By Juan Cole | (Informed Comment) | – –

* On one day in May, Italy met 87% of its electricity production needs from renewables. This statistic was a fluke, since ordinarily renewables supply less than a fifth of Italy’s electricity. Still, that on especially bright and windy days, the renewables can perform at this level is a harbinger for the future. There were no disruptions of the power lines. With enough investment, Italy could get most of its electricity from renewables

Italy is attractive as a market for solar energy, in part because it is a sunny country and solar is a much cheaper alternative to oil, gas and coal. Italy has high electricity rates, impelling a rush to renewables. Solar energy production was up 22% in 2016, and installations continue.

Renewables like wind and solar are up to 17% of Italian electricity production. (They only account for 10% of US electricity production).

An Italian firm also won the right to install solar panels in Bushehr, Iran. Iran generates some electricity with petroleum, which is a loss since it could be sold on the world market. It thus is interested in renewables. Each kilowatt hour brought to Iran by solar equates with more money that can be made by selling the oil abroad instead of wasting it domestically.

If you want to see the future, you don’t look at existing power generation mixes, you look at the source of new power. In 2016, 90% of new power generation in Europe was renewables.

* Off Scotland, the world’s largest *floating* wind farm has been set up, supplying electricity to 20,000 homes. Offshore wind farms are usually sited on islands or use turbines anchored to a shallow underground shelf. These enormous turbines, however, just float. They are an experiment that if successful could be a game changer.

* Spain’s gridlocked right wing government had turned against renewables at one point, but is suddenly back in the game. European Union goals, which require Spain to try to get 20% of its electricity from non-hydro renewables by 2020, are part of the reason. Spain will easily reach the goal before 2020, since it already got over 17 percent of its electricity from renewables in 2015. It just let tenders for 5 gigawatts of solar and wind. Spain is a relatively low-carbon country because over a quarter of its electricity comes from hydro and some 28% from nuclear plants. Still about a quarter comes from coal and it needs to replace that dirty, toxic fuel with renewables. Just to underline here that Spain is on the verge of getting twice as much of its electricity from renewables as the United States.

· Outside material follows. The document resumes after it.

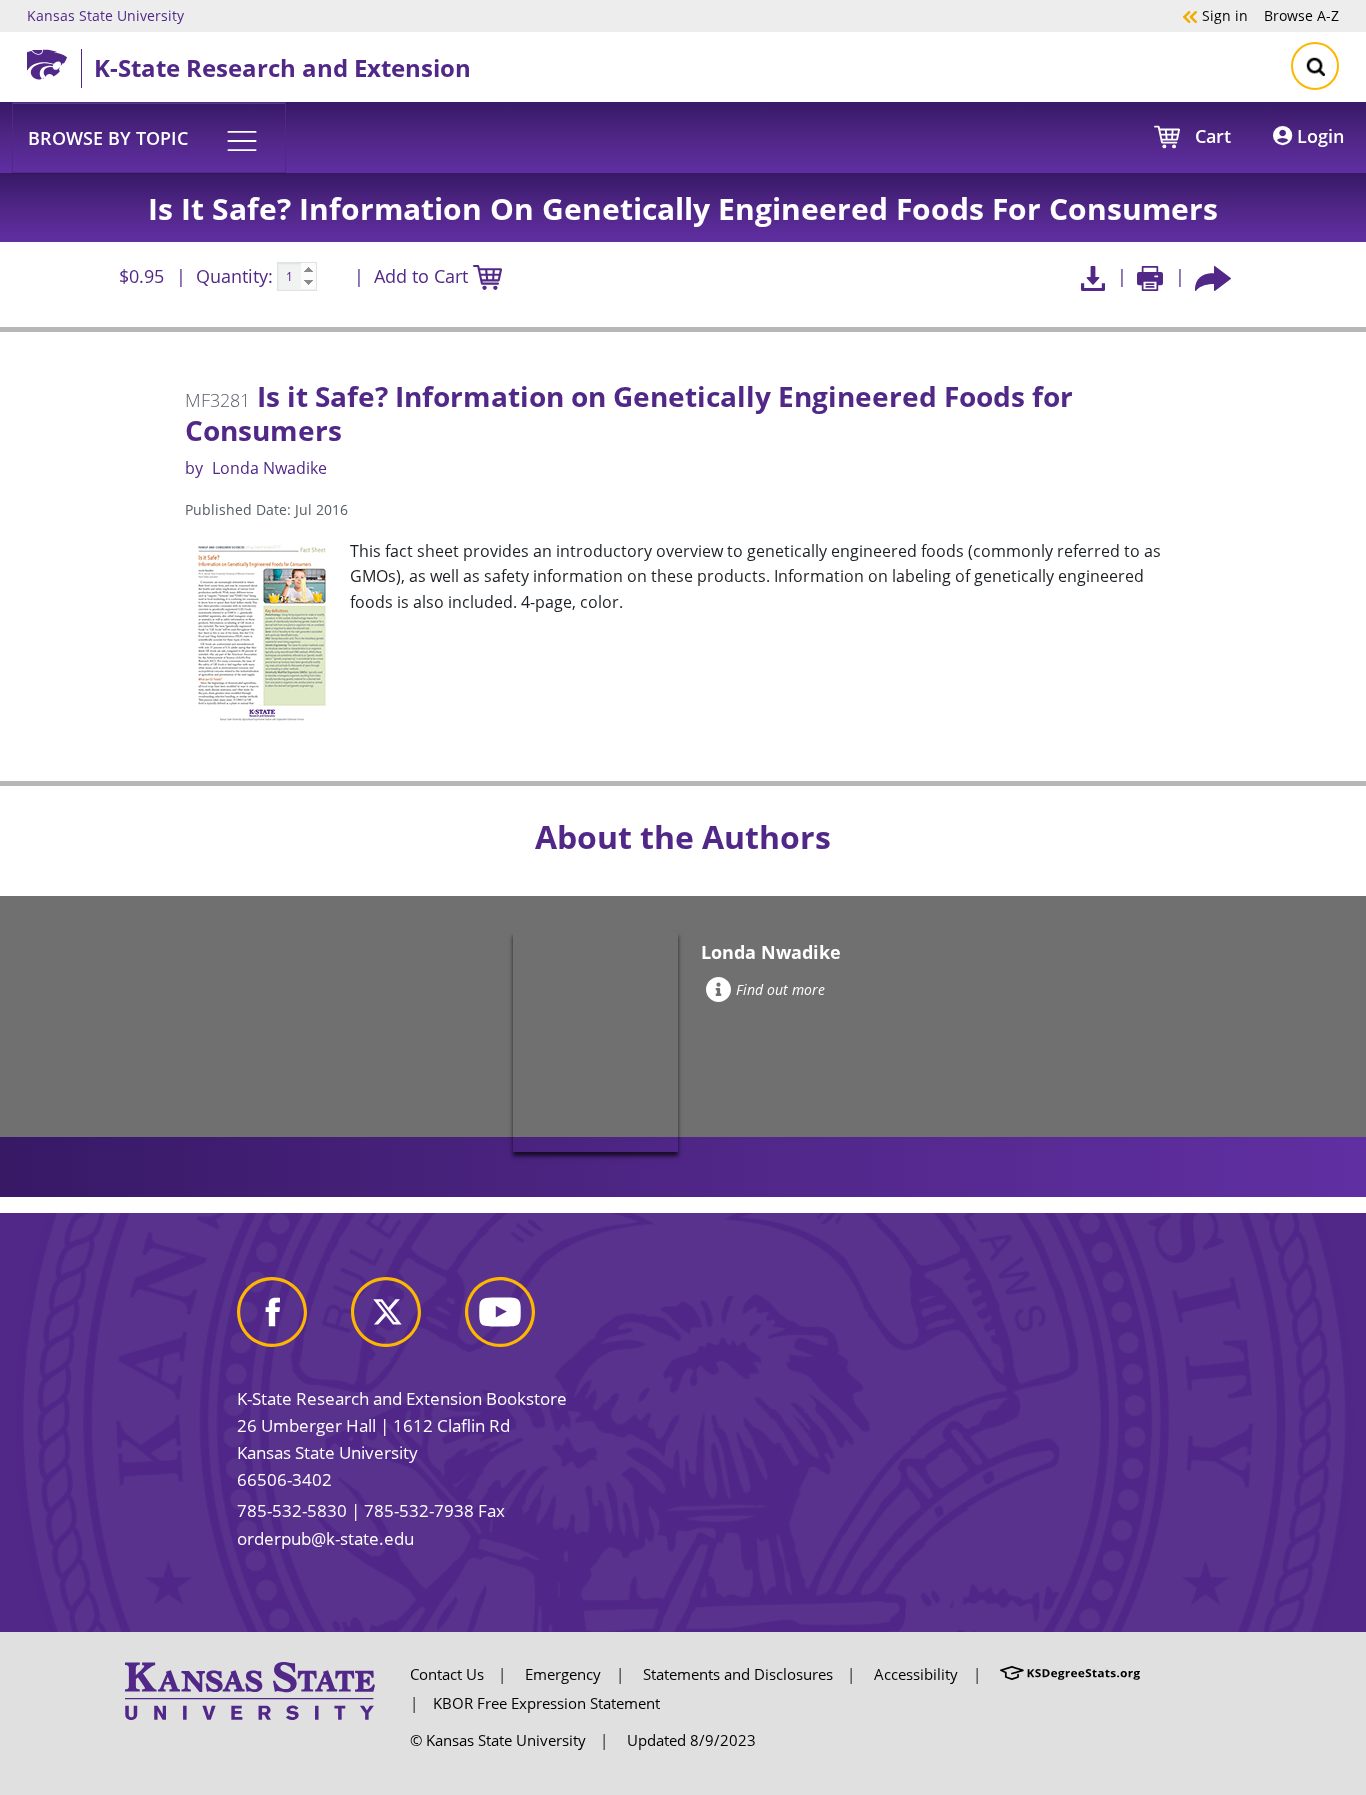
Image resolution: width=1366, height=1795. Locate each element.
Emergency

* France had been a laggard in renewables, depending heavily on nuclear reactors (though to be fair, they are also relatively low-carbon, though the problem of radioactive waste disposal hasn’t been solved). All that is changing with the new Macron government, which wants to have renewables supply a third of French electricity in only 13 years, by 2030. Hence, France just let a bid for 500 megawatts in solar installations.

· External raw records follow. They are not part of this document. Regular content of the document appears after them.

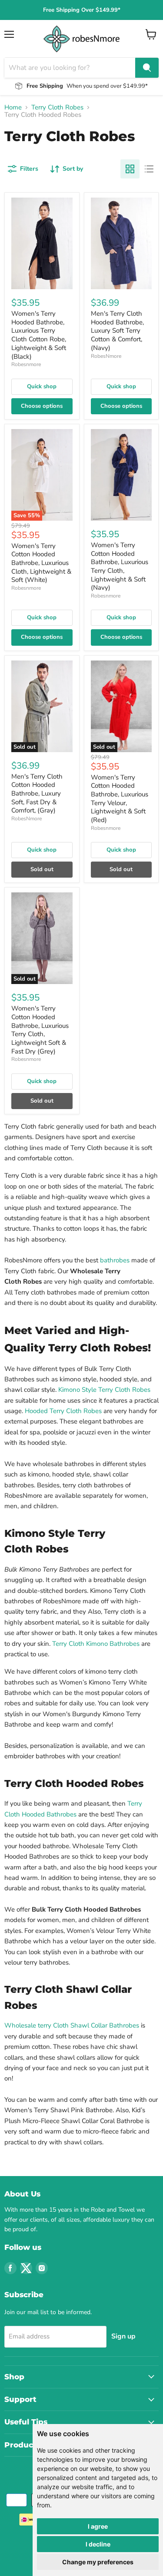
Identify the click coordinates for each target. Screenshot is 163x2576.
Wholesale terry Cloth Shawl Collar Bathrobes (71, 2025)
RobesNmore (106, 356)
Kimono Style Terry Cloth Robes (104, 1389)
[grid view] (130, 168)
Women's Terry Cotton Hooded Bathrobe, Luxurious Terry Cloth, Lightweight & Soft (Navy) (119, 566)
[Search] (147, 68)
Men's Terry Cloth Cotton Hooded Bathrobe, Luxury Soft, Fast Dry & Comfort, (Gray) (37, 793)
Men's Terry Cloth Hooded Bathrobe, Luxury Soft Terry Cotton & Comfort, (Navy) (117, 330)
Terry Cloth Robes (57, 107)
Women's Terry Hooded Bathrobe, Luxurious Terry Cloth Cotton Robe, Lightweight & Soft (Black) (38, 334)
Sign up (123, 2336)
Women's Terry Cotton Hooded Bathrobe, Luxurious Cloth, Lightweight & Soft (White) (41, 563)
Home (13, 107)
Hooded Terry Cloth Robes (63, 1411)
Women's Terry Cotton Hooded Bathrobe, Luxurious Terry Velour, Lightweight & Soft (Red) (119, 798)
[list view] (149, 168)
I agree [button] (98, 2526)
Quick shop (42, 386)
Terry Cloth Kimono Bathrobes (96, 1643)
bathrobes (115, 1260)
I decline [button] (98, 2544)
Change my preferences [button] (97, 2562)
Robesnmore (26, 364)
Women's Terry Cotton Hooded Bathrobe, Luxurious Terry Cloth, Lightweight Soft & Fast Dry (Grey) (40, 1029)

* Telengana State in south India has plans to have solar panels power all 3,000 mosques and the many thousands of Hindu temples in the state. I always say, if you are a religious institution and you don’t have solar panels on your place of worship, you are getting your electricity from Satan.

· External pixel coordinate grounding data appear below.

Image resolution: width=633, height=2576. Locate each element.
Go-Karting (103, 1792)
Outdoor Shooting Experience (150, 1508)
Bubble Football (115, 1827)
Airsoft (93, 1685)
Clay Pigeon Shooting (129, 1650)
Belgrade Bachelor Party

* The internet has gone gaga about China’s “ultra-adorable panda-shaped” 100 megawatt solar energy farm. Chinese like them too. They are planning to build 100 of them! China installed 34 gigawatts of new solar in 2016–about half of all the new solar power capacity installed in the whole world and twice that of the US last year. China added another 8 gigs in just the first quarter of 2017. China hopes to get a third of its energy from solar alone by 2050 and to phase out coal, currently its major source of electricity production, as quickly as possible.